Nightclubs and Instability
Nightclubs may seem fun to own and run, but the club business is precarious at best. Because of quickly moving trends, a club can go from hot spot to passe within two years. There's little recourse except to close or revamp to fit the next hot gimmick. Because of the highly volatile nature of the industry, the nightclub business is best left to those that don't mind taking a gamble.
Simply owning a club is fraught with problems. Often, parties and entertainment acts are transient, with promoters ready to move to a new venue at a moment's notice. DJs and employees develop a following at one club, only to pack up and leave because of low pay or burn-out.
Club consultant Dave Hollingworth writes, "At times, [the club industry] almost seems to attract a lot of people that either appear to suffer from a profound sense of insecurity, or they view this industry as an easy way to obtain the attention or professional status they could not in conventional occupations."
Nightclubs and the Law
Many nightclubs fail not because of trendiness; they fail from legal problems. Keeping a liquor license can be tricky, with the penalties for infractions expensive and dear. In some states, a club owner who accidentally admits and serves a minor alcoholic beverages can be sent to jail. That's in addition to being liable for monetary penalties.
Clubs can also run afoul of the IRS for tax violations, or they can fail fire and safety inspections.

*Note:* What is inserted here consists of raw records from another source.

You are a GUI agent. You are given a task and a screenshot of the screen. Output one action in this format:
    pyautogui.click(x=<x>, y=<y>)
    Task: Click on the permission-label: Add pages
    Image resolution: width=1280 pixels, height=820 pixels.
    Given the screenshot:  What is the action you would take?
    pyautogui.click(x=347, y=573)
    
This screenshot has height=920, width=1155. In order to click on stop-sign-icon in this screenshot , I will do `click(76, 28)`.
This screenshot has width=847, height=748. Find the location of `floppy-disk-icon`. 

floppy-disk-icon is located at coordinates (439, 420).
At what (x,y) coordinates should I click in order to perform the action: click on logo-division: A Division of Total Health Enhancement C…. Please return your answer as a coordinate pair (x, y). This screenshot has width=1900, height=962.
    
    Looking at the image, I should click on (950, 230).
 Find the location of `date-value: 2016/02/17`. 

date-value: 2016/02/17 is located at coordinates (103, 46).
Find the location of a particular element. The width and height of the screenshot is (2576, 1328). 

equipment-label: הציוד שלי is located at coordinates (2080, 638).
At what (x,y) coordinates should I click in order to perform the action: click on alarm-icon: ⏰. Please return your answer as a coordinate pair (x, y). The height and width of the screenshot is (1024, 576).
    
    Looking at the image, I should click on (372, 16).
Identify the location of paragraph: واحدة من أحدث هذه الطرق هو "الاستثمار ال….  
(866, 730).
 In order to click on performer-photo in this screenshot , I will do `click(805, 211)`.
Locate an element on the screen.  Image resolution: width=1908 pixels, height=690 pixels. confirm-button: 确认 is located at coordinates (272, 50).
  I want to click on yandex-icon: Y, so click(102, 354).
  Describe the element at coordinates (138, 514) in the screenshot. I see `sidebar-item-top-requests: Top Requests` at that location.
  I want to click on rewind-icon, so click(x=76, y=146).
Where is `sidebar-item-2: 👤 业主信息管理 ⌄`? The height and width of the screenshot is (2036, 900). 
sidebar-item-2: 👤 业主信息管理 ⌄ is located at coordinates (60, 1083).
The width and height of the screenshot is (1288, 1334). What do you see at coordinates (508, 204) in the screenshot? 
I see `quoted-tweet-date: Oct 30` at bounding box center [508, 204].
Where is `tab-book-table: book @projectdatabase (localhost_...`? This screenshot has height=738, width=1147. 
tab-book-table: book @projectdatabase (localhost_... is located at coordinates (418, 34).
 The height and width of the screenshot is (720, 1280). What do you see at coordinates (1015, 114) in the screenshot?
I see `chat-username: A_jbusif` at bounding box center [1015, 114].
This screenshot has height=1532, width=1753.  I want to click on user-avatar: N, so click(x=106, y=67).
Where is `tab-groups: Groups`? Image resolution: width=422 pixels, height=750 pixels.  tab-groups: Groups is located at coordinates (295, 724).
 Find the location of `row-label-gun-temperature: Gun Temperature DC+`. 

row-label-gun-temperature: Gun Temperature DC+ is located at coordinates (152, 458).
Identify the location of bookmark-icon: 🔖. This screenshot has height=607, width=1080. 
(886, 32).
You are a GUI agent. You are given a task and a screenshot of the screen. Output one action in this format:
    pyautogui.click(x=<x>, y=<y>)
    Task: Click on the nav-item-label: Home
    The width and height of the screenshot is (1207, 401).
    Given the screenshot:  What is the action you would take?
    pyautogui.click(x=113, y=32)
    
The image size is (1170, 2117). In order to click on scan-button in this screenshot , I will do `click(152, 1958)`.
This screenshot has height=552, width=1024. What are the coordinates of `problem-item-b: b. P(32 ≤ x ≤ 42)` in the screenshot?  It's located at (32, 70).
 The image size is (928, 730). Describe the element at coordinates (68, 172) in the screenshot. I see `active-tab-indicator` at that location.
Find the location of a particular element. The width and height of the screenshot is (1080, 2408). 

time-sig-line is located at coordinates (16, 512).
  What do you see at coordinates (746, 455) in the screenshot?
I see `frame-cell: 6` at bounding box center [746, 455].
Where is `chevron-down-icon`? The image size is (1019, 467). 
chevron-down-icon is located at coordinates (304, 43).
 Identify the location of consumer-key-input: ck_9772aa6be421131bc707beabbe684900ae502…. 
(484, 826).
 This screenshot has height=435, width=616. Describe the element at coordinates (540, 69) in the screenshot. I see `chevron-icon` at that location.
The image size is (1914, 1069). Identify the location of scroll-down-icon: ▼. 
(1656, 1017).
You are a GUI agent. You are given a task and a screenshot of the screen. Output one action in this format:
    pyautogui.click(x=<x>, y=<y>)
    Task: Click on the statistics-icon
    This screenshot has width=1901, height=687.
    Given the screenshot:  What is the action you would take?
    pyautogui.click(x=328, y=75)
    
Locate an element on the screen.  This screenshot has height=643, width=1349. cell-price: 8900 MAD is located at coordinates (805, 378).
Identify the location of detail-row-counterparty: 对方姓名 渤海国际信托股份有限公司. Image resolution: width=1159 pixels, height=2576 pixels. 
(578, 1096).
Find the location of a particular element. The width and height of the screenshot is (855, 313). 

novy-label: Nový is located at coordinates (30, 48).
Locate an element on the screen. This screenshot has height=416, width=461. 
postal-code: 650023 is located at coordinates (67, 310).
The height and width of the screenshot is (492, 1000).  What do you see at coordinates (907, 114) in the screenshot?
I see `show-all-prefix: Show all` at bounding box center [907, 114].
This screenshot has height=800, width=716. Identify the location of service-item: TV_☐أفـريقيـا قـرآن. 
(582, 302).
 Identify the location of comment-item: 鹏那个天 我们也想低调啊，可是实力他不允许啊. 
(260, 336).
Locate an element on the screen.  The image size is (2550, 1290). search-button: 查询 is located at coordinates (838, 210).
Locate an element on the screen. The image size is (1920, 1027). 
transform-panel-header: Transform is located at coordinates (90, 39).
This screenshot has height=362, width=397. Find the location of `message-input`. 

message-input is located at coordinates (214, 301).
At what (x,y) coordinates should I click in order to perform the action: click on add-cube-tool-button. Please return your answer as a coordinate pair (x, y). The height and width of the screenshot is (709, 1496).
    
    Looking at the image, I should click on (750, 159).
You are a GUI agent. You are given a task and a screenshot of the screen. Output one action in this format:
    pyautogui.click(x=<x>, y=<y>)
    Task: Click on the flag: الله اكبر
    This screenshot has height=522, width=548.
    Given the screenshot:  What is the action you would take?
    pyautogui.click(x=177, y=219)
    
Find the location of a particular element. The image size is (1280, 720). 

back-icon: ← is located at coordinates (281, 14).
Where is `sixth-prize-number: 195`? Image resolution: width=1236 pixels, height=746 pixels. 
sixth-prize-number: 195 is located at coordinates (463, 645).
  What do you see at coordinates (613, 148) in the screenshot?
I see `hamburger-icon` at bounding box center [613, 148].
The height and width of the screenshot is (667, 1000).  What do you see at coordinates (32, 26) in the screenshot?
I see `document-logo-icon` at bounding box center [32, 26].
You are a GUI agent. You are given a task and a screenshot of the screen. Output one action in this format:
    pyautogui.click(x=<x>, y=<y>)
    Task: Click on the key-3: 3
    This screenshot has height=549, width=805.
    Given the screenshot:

If they do either of these things, it's enough to close a club for a week or two. In turn, the shut-down could lead to reduced turnout and possible closure.
Other Possible Factors
High risk of violence, bankruptcy and instability are all factors behind nightclub closure. There is also the fact that most clubs base their whole financial models on making a profit on two to three nights of business per week. With so few hours to make income, it's very important that a club stay perpetually hot and happening, which is nearly impossible. The combination of all these factors show that nightclubs are risky for investors, employees and owners, with few that successfully beat the odds.